Begin with the line below holding "Given: Click the Record" and go on through the line holding "Given: Click the Yandex browser taskbar icon", duplicating each line exactly and leaving out pictures.

Dataset items
☆ ☆ ☆ ☆ ☆ ☆ ☆
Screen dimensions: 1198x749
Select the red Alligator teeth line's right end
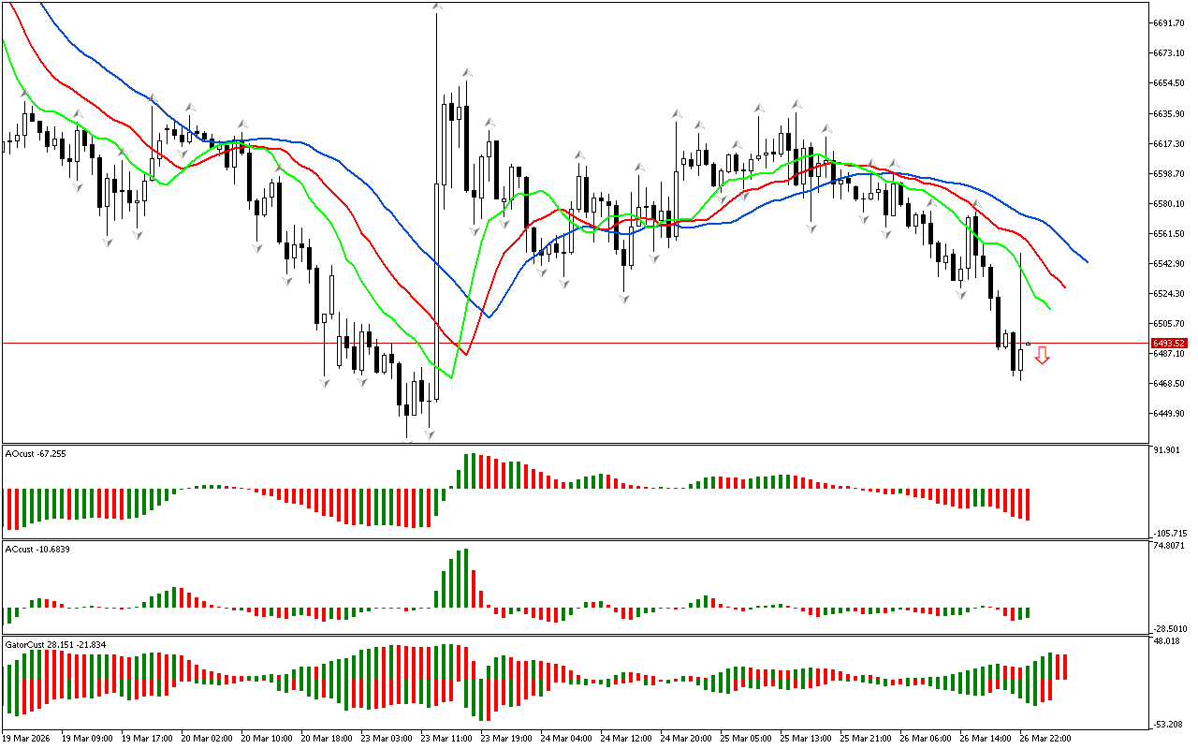1064,286
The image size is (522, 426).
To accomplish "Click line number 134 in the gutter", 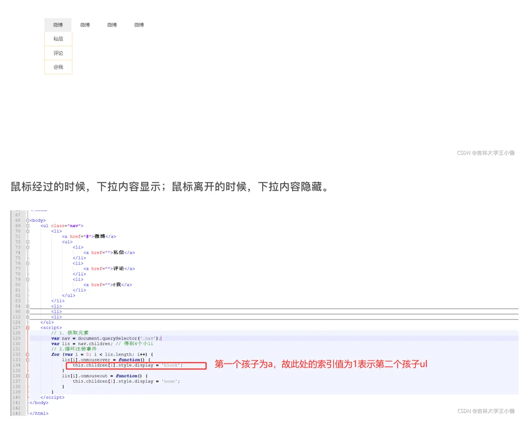I will pyautogui.click(x=18, y=366).
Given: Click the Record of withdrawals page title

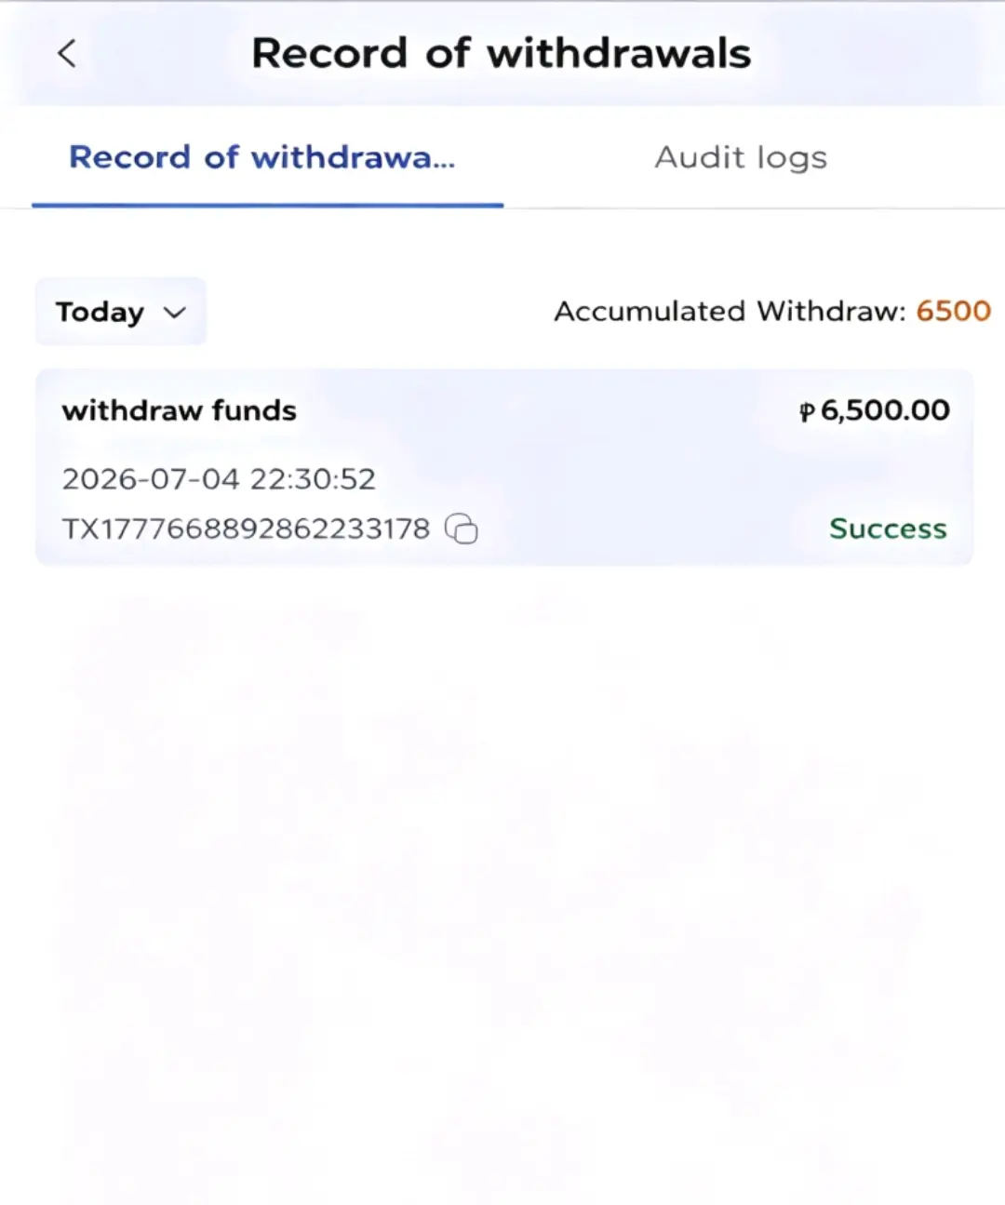Looking at the screenshot, I should (x=502, y=53).
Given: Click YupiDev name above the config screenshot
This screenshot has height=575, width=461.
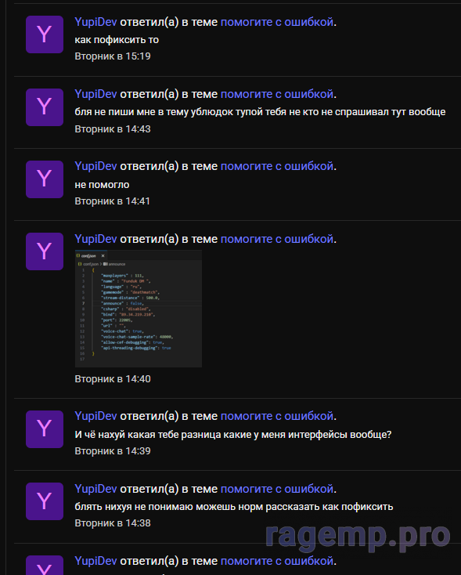Looking at the screenshot, I should click(95, 239).
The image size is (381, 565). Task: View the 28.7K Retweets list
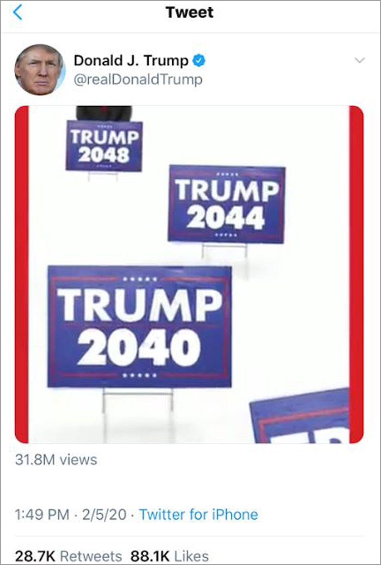69,556
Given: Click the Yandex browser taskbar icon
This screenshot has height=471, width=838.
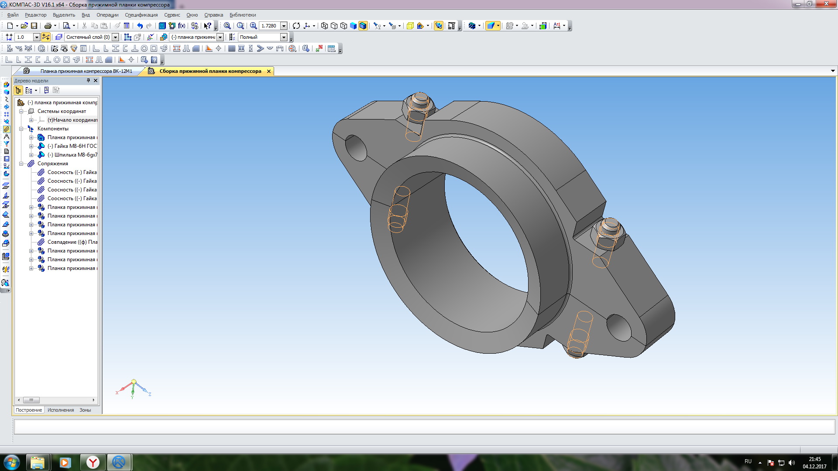Looking at the screenshot, I should (93, 462).
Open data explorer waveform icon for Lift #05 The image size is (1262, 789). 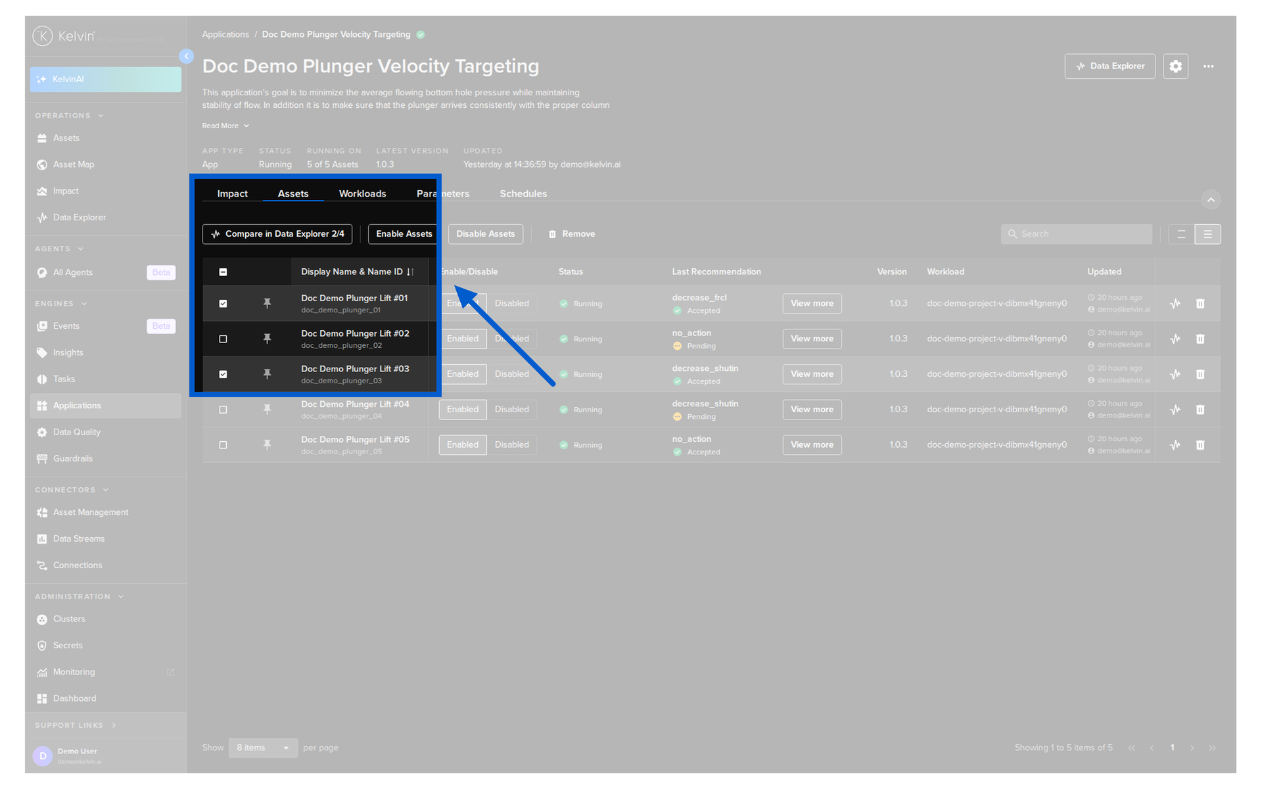1175,445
☆ ☆ ☆ ☆ ☆ ☆ ☆
* **Answer section**
Given: Click the Record of withdrawals page title

Looking at the screenshot, I should (x=502, y=53).
Given: Click YupiDev name above the config screenshot
This screenshot has height=575, width=461.
Looking at the screenshot, I should click(95, 239).
The image size is (381, 565). Task: View the 28.7K Retweets list
69,556
Given: Click the Yandex browser taskbar icon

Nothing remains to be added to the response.